India has 22 official languages. Across those languages live over a billion people whose knowledge

is locked inside scanned images in scripts that most frontier models perform poorly. The problem is

dire - until now, there wasn't even a comprehensive benchmark to measure Indic OCR performance, let

alone training data at scale. When Sarvam AI set out to solve this, we had to build the

infrastructure before the model, creating the first ground-truth benchmark for Indic document

intelligence. In this talk, Krishna Srinivasan, who led the Vision Models team to build India's

first sovereign VLM from scratch, will walk through the end-to-end engineering lifecycle.

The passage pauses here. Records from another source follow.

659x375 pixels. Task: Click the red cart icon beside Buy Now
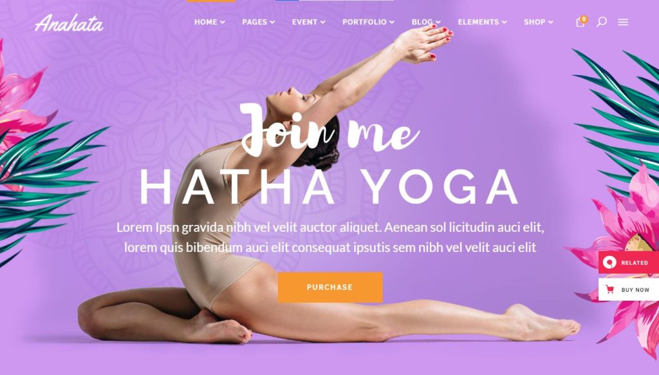(610, 289)
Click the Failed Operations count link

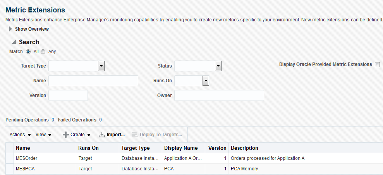point(100,120)
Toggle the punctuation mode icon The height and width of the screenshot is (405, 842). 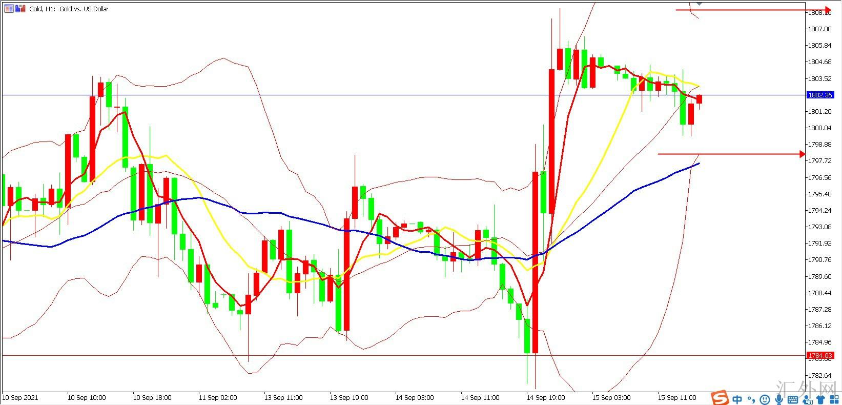point(751,399)
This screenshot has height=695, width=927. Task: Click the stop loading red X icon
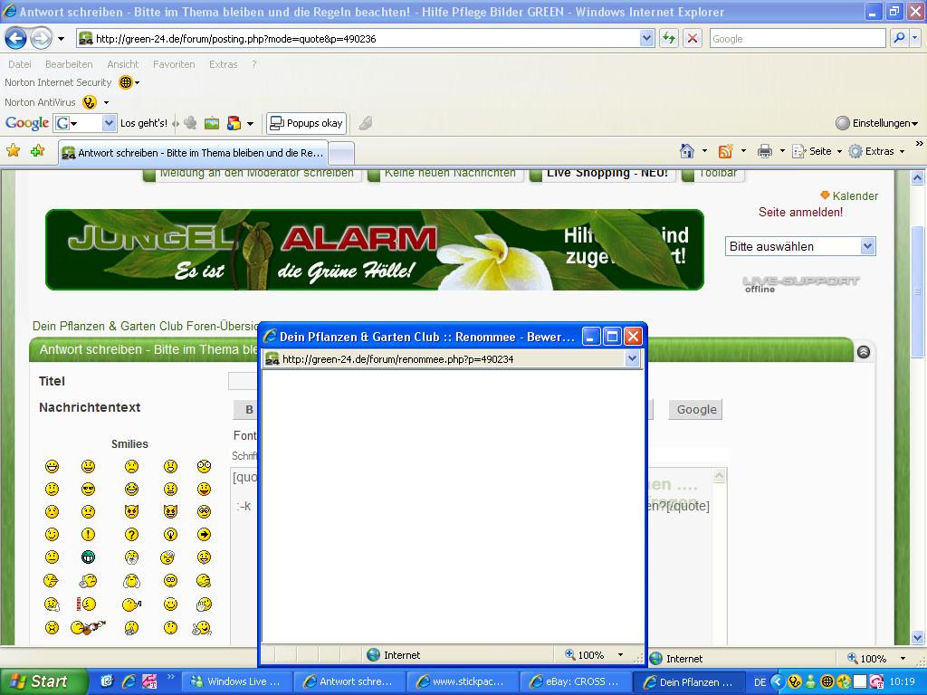tap(693, 38)
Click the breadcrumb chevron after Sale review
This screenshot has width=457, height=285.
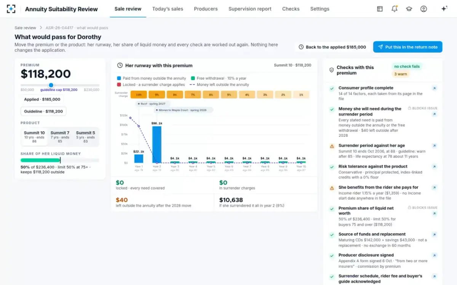(x=41, y=28)
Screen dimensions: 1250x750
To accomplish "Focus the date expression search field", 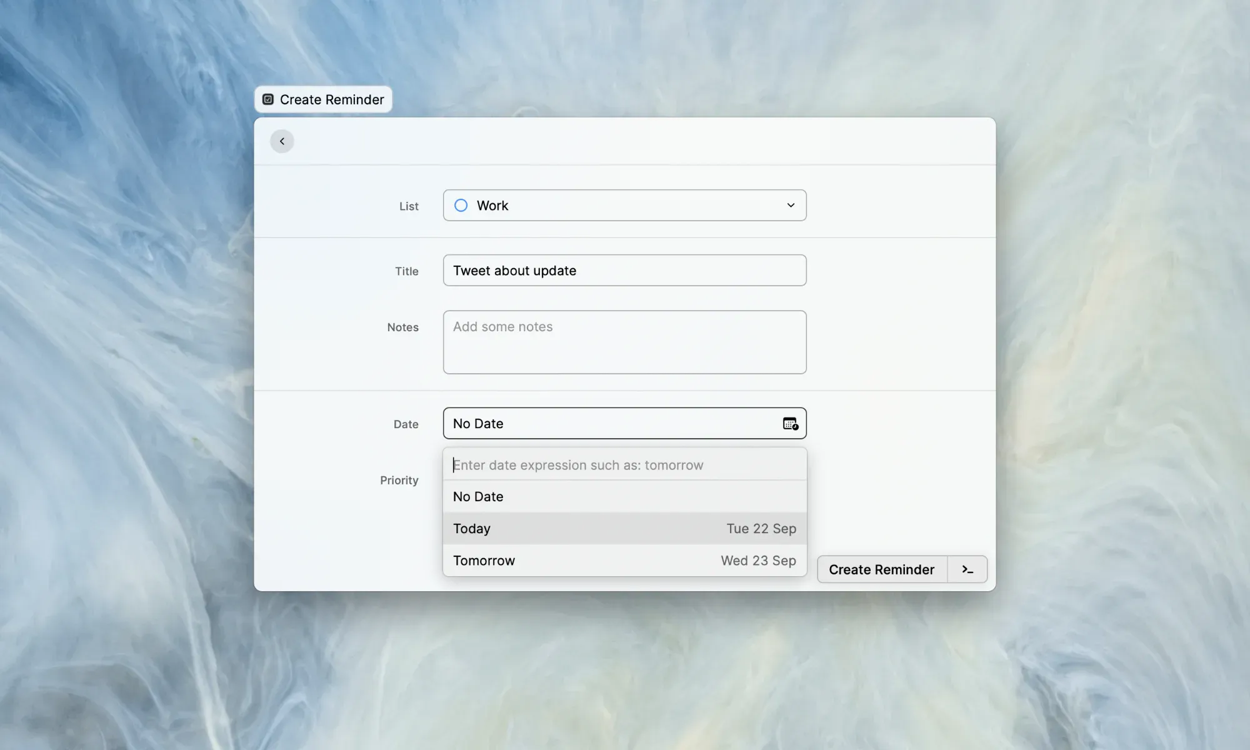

We will

cover: (a) Architecture: Why we chose a 3B-parameter state-space architecture over transformer

baselines to handle high-resolution visual inputs with minimal memory overhead and faster inference.

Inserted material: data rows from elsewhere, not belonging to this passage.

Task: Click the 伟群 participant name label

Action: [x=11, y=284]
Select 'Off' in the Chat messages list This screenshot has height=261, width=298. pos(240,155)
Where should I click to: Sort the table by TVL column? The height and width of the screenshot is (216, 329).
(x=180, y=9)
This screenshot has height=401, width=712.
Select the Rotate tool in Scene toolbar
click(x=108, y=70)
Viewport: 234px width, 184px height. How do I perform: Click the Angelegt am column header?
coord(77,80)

(b) Training Pipeline: The exact recipe we used: starting with text-only pre-training, moving to

continual pre-training with text and images, followed by SFT. Finally, we'll cover the advances we

made in implementing large-scale RL with Verifiable Rewards for visual tasks in just 3 days using

deterministic character-level reward signals. (c) Compute Efficiency: How we trained a frontier-

competitive multimodal model with extreme capital efficiency, optimizing distributed training and

GPU cluster management to punch far above our compute class. (d) Agentic Workflows: How this model

powers Sarvam Akshar, a first-of-its-kind agentic document intelligence workbench featuring visual

grounding and automated proofreading loops. The results speak for themselves: Sarvam Vision achieves

best-in-class global scores (84.3% on olmOCR-Bench, 93.28% on OmniDocBench) and dominates Indic OCR.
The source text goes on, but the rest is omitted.